The Task Force could not, in our view, reasonably assert that all of its closed case files are exempt. It would therefore be obligated to mask off those portions for which it successfully raised the exemption, and release the remainder. We do not mean to suggest that certain information which appears in the Task Force's investigative files could not properly be withheld under one or more of the exceptions to public inspection. By failing to articulate the basis for nondisclosure of those portions which could properly be excluded with any degree of specificity, and by failing to release the nonexempt portions per KRS 61.878(4), the Task Force violated the Open Records Act.
Ms. Samples also requested a list of all cases worked by the Task Force, either by case number and county or by defendant's name and county, a list of charges against the defendants and the disposition of the cases, and copies of federal grand jury subpoenas received by the Task Force or its members. Mr. Fryman responded that the agency did not maintain a list of defendants who had been arrested and summoned to court as a result of the Task Force's work, that it maintained no records of the disposition of its cases, and federal subpoenas, if any existed, would be maintained by the appropriate federal agency or prosecutor.
This office has consistently recognized that a request for information, as opposed to a request for specific documents, need not be honored. 93-ORD-7. Moreover, under the Open Records Act, a person does not have a right to require a list to be made from public records if the list does not already exist. 94-ORD-138. Thus, to the extent the Task Force did not maintain lists with the requested information, its response so stating was consistent with the Open Records Act.
In OAG 90-116, this office, in relation to a request to inspect any subpoenas served on the Department of Agriculture, Division of Animal Health, a law enforcement agency, by the Federal Bureau of Investigation, stated that the fact that the subpoena was served on the Department by the federal government did not change the fact that the subpoena was one of the documents compiled by the Department in its process of detecting and investigating statutory or regulatory violations. We held that premature release of the subpoena prior to the completion of the federal action could harm the agency's ability to cooperate with the federal government in the investigation and could harm the investigation itself. There we held that the agency properly withheld disclosure of the subpoenas while the investigation was ongoing. However, once the investigation was concluded, inspection should be allowed.

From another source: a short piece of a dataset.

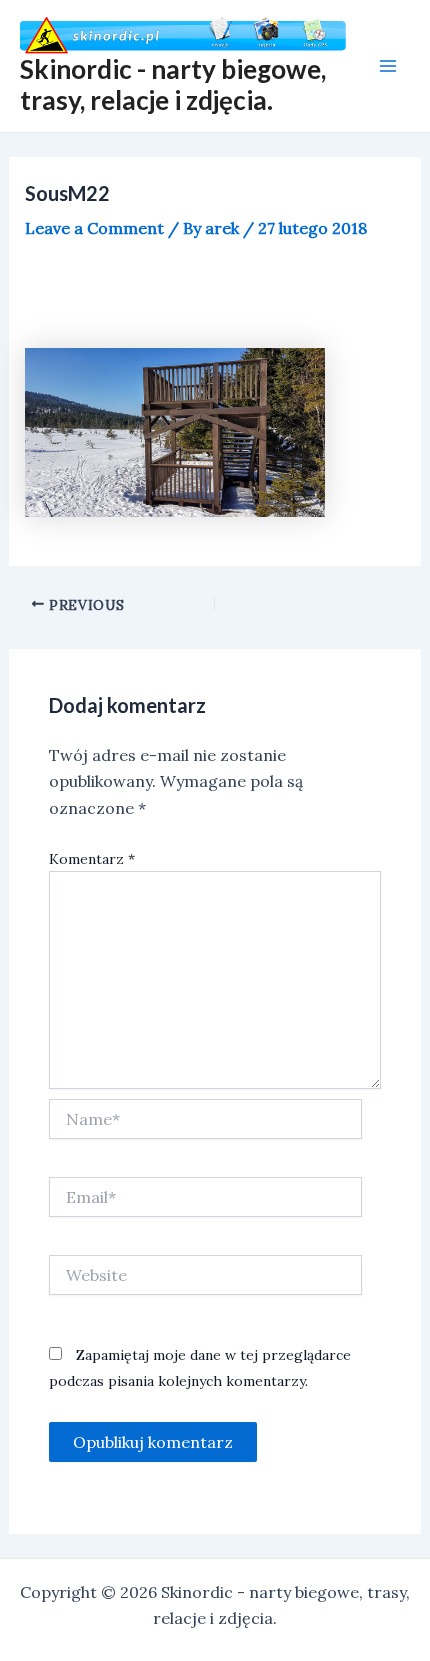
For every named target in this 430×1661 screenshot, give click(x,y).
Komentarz (92, 859)
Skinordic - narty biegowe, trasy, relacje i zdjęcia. (173, 84)
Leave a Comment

Thus, to the extent the Task Force has copies of any subpoenas in cases which are completed or not otherwise exempt under one or more of the exceptions to public inspection, they should be made available for inspection.
A party aggrieved by this decision may appeal it by initiating action in the appropriate circuit court pursuant to KRS 61.880(5) and KRS 61.882. Pursuant to KRS 61.880(3), the Attorney General should be notified of any action in circuit court, but should not be named as a party in that action or in any subsequent proceeding.